Ethereum network demand, gas fees drop

The usage of DApps on the Ethereum network did not pick up as gas fees declined by 60%. Notably, the seven-day average transaction cost fell to $3.7 on June 26, compared to $9 from four weeks before.

The number of active addresses for DApps also decreased by 27% during the same time frame.

A major portion of the decrease was focused on Uniswap and MetaMask Swap, whereas most non-fungible token (NFT) marketplaces experienced a rise in their distinct active wallets (UAW).

Despite UNiswap NFT Aggregator’s underwhelming performance, there was a notable influx of users to OpenSea, Blur, Manifold, LooksRare and Unick within the sector.

The TVL (Total Value Locked), which measures the deposits locked in Ethereum’s smart contracts, has reached its lowest point since August 2020, causing concern.
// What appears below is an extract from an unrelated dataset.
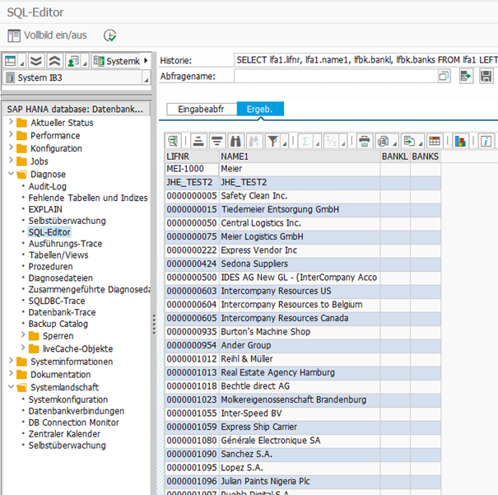This screenshot has width=498, height=495.
Task: Click the print icon in results toolbar
Action: coord(365,141)
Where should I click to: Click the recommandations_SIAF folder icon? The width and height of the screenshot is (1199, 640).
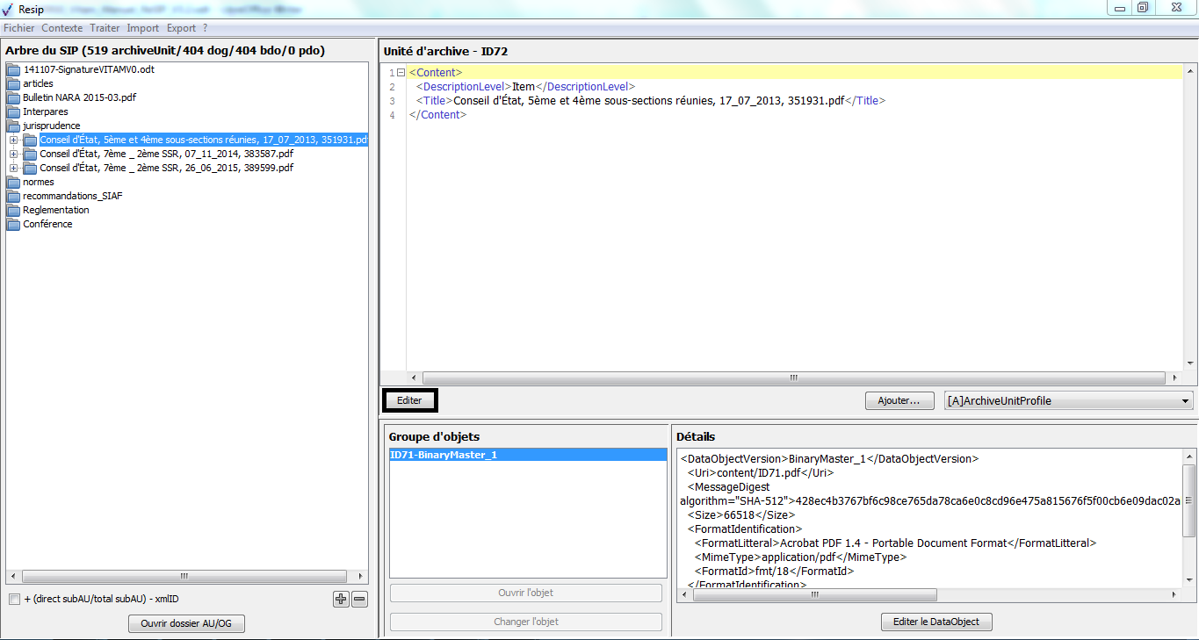[13, 197]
Between April 28 and June 28, the indicator dropped 6.9% to 13.9 million ETH, according to DefiLlama.

ETH price rally not supported by derivatives markets

Let us take a look at Ether futures to assess the likelihood of ETH/USD surpassing the $1,920 resistance. How are professional traders positioned for the upcoming ETH price move?
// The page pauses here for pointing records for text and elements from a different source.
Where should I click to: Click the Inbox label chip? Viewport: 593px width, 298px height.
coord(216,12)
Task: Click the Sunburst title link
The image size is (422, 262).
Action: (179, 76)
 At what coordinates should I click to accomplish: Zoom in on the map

Whales and arbitrage desks tend to prefer quarterly futures of ETH.

Consequently, in healthy markets, ETH futures contracts should be priced at a 5 to 10% annualized premium, a phenomenon referred to as contango.

According to the futures premium, otherwise known as the basis indicator, professional traders have refrained from taking leveraged long positions (bullish bets). Despite the slight increase to 3%, the metric is still significantly lower than the neutral 5% level.

In order to eliminate any external factors that could have solely influenced Ether futures, it is necessary to analyze the ETH options markets. The 25% delta skew indicator examines analogous call (purchase) and put (sell) options and will become positive when fear is widespread since the protective put option premium is higher than the call options.

If traders fear an Ether price crash, the skew indicator will rise above 8%. Conversely, when there is a general enthusiasm, the skew will be at a negative 8%.

As shown above, the delta skew has been exhibiting mild optimism since June 22, yet it has not been able to maintain it for an extended period of time. Currently, the negative 2% measure reflects an even demand for options.

Resistance below $2,000 remains formidable

The ETH derivatives metrics, decreasing Total Value Locked (TVL) and Dapps usage suggest that bears are more likely to successfully protect the $1,920 resistance. Furthermore, the deteriorating macroeconomic situation and recent crypto regulatory news leads to a moderate bearishness for risk-on assets such as Ether.

Three explanations for why Ethereum’s market capitalization is increasing.

It is not guaranteed that Ether will revisit the $1,750 mark, but it is clear that ETH bulls have a major obstacle to overcome after their unsuccessful attempts to surpass the $1,920 level between June 21 and June 25.

In the short term, it appears that Ethereum bears have a higher chance of preserving this significant price point.